[Element and text position data]
◆ ◆ ◆ ◆ ◆
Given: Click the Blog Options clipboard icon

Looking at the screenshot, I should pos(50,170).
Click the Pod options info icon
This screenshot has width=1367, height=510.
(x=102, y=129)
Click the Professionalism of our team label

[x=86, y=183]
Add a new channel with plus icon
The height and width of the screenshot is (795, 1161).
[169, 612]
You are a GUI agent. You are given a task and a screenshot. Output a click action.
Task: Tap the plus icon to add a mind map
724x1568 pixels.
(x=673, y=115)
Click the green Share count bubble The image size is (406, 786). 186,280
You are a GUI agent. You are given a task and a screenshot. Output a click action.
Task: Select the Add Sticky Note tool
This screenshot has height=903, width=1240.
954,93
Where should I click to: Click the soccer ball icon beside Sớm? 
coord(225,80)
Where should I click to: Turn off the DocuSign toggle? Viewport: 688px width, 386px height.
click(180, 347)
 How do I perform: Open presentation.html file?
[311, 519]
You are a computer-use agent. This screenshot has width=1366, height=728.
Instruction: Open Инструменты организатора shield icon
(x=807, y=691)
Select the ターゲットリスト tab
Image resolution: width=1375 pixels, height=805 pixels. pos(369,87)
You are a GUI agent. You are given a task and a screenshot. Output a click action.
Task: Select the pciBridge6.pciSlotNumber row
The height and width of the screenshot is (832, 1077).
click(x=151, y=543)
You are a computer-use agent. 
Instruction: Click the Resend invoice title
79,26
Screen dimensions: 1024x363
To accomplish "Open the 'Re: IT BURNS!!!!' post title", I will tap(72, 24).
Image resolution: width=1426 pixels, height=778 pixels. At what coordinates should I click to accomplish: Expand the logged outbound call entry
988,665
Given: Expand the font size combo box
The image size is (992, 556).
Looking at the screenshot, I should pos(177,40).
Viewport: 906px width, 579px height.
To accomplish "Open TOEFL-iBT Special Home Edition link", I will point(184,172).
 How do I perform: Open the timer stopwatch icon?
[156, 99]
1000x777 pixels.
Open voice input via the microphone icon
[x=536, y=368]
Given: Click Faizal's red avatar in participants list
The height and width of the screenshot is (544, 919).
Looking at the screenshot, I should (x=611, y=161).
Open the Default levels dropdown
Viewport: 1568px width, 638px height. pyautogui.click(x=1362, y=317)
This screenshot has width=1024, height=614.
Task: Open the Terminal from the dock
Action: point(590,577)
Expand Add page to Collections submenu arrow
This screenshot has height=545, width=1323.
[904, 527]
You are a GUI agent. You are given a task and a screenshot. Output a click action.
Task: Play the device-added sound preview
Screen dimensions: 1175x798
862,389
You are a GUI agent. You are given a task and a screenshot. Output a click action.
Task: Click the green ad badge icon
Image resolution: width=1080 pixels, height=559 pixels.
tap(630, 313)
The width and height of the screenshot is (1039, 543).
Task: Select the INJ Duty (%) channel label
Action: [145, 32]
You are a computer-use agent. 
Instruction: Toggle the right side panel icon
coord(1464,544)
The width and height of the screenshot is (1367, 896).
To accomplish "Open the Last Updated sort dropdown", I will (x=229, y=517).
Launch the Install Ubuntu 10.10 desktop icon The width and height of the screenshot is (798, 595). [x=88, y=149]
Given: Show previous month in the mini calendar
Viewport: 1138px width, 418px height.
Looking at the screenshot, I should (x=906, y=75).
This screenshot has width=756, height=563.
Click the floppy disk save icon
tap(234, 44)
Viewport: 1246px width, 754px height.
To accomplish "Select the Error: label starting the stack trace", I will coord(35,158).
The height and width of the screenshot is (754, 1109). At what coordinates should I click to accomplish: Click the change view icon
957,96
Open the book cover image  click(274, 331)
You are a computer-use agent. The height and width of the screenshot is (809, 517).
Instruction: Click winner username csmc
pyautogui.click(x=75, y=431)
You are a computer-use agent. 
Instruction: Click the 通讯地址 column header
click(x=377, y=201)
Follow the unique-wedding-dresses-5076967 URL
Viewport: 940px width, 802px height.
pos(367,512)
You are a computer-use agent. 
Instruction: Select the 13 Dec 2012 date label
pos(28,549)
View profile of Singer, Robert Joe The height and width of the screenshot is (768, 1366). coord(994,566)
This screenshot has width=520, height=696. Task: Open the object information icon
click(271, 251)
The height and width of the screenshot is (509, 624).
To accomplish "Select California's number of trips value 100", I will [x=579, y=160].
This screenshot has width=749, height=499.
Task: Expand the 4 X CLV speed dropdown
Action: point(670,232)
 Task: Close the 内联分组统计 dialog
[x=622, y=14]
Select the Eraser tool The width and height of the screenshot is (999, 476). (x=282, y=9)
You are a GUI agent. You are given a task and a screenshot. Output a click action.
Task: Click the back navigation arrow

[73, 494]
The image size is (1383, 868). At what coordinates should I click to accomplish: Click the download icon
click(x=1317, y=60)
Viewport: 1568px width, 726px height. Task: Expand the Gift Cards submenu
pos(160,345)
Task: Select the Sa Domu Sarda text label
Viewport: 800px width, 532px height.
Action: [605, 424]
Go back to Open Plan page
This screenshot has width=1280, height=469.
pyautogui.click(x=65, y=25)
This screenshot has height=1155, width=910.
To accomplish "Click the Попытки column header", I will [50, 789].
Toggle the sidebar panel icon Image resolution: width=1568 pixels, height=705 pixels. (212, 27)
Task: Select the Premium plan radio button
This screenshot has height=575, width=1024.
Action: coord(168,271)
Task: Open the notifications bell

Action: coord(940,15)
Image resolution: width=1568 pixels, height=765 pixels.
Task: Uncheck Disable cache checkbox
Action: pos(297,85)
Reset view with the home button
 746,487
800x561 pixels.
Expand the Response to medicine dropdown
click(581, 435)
◆ ◆ ◆ ◆ ◆
What you have to do: Edit the records so that each "GUI agent" becomes "interface agent", and keep every other part unchanged.

Answer to the exercise:
Given: Click the Blog Options clipboard icon

Looking at the screenshot, I should pos(50,170).
Click the Pod options info icon
This screenshot has width=1367, height=510.
(x=102, y=129)
Click the Professionalism of our team label

[x=86, y=183]
Add a new channel with plus icon
The height and width of the screenshot is (795, 1161).
[169, 612]
You are a interface agent. You are given a task and a screenshot. Output a click action.
Task: Tap the plus icon to add a mind map
724x1568 pixels.
(x=673, y=115)
Click the green Share count bubble The image size is (406, 786). 186,280
You are a interface agent. You are given a task and a screenshot. Output a click action.
Task: Select the Add Sticky Note tool
This screenshot has height=903, width=1240.
954,93
Where should I click to: Click the soccer ball icon beside Sớm? 
coord(225,80)
Where should I click to: Turn off the DocuSign toggle? Viewport: 688px width, 386px height.
click(180, 347)
 How do I perform: Open presentation.html file?
[311, 519]
You are a computer-use agent. This screenshot has width=1366, height=728.
Instruction: Open Инструменты организатора shield icon
(x=807, y=691)
Select the ターゲットリスト tab
Image resolution: width=1375 pixels, height=805 pixels. pos(369,87)
You are a interface agent. You are given a task and a screenshot. Output a click action.
Task: Select the pciBridge6.pciSlotNumber row
The height and width of the screenshot is (832, 1077).
click(x=151, y=543)
You are a computer-use agent. 
Instruction: Click the Resend invoice title
79,26
Screen dimensions: 1024x363
To accomplish "Open the 'Re: IT BURNS!!!!' post title", I will tap(72, 24).
Image resolution: width=1426 pixels, height=778 pixels. At what coordinates should I click to accomplish: Expand the logged outbound call entry
988,665
Given: Expand the font size combo box
The image size is (992, 556).
Looking at the screenshot, I should pos(177,40).
Viewport: 906px width, 579px height.
To accomplish "Open TOEFL-iBT Special Home Edition link", I will point(184,172).
 How do I perform: Open the timer stopwatch icon?
[156, 99]
1000x777 pixels.
Open voice input via the microphone icon
[x=536, y=368]
Given: Click Faizal's red avatar in participants list
The height and width of the screenshot is (544, 919).
Looking at the screenshot, I should (x=611, y=161).
Open the Default levels dropdown
Viewport: 1568px width, 638px height. pyautogui.click(x=1362, y=317)
This screenshot has width=1024, height=614.
Task: Open the Terminal from the dock
Action: point(590,577)
Expand Add page to Collections submenu arrow
This screenshot has height=545, width=1323.
[904, 527]
You are a interface agent. You are given a task and a screenshot. Output a click action.
Task: Play the device-added sound preview
Screen dimensions: 1175x798
862,389
You are a interface agent. You are given a task and a screenshot. Output a click action.
Task: Click the green ad badge icon
Image resolution: width=1080 pixels, height=559 pixels.
tap(630, 313)
The width and height of the screenshot is (1039, 543).
Task: Select the INJ Duty (%) channel label
Action: [145, 32]
You are a computer-use agent. 
Instruction: Toggle the right side panel icon
coord(1464,544)
The width and height of the screenshot is (1367, 896).
To accomplish "Open the Last Updated sort dropdown", I will (x=229, y=517).
Launch the Install Ubuntu 10.10 desktop icon The width and height of the screenshot is (798, 595). [x=88, y=149]
Given: Show previous month in the mini calendar
Viewport: 1138px width, 418px height.
Looking at the screenshot, I should (x=906, y=75).
This screenshot has width=756, height=563.
Click the floppy disk save icon
tap(234, 44)
Viewport: 1246px width, 754px height.
To accomplish "Select the Error: label starting the stack trace", I will coord(35,158).
The height and width of the screenshot is (754, 1109). At what coordinates should I click to accomplish: Click the change view icon
957,96
Open the book cover image  click(274, 331)
You are a computer-use agent. The height and width of the screenshot is (809, 517).
Instruction: Click winner username csmc
pyautogui.click(x=75, y=431)
You are a computer-use agent. 
Instruction: Click the 通讯地址 column header
click(x=377, y=201)
Follow the unique-wedding-dresses-5076967 URL
Viewport: 940px width, 802px height.
pos(367,512)
You are a computer-use agent. 
Instruction: Select the 13 Dec 2012 date label
pos(28,549)
View profile of Singer, Robert Joe The height and width of the screenshot is (768, 1366). coord(994,566)
This screenshot has width=520, height=696. Task: Open the object information icon
click(271, 251)
The height and width of the screenshot is (509, 624).
To accomplish "Select California's number of trips value 100", I will [x=579, y=160].
This screenshot has width=749, height=499.
Task: Expand the 4 X CLV speed dropdown
Action: point(670,232)
 Task: Close the 内联分组统计 dialog
[x=622, y=14]
Select the Eraser tool The width and height of the screenshot is (999, 476). (x=282, y=9)
You are a interface agent. You are given a task and a screenshot. Output a click action.
Task: Click the back navigation arrow

[73, 494]
The image size is (1383, 868). At what coordinates should I click to accomplish: Click the download icon
click(x=1317, y=60)
Viewport: 1568px width, 726px height. Task: Expand the Gift Cards submenu
pos(160,345)
Task: Select the Sa Domu Sarda text label
Viewport: 800px width, 532px height.
Action: [605, 424]
Go back to Open Plan page
This screenshot has width=1280, height=469.
pyautogui.click(x=65, y=25)
This screenshot has height=1155, width=910.
To accomplish "Click the Попытки column header", I will [50, 789].
Toggle the sidebar panel icon Image resolution: width=1568 pixels, height=705 pixels. (212, 27)
Task: Select the Premium plan radio button
This screenshot has height=575, width=1024.
Action: coord(168,271)
Task: Open the notifications bell

Action: coord(940,15)
Image resolution: width=1568 pixels, height=765 pixels.
Task: Uncheck Disable cache checkbox
Action: pos(297,85)
Reset view with the home button
 746,487
800x561 pixels.
Expand the Response to medicine dropdown
click(581, 435)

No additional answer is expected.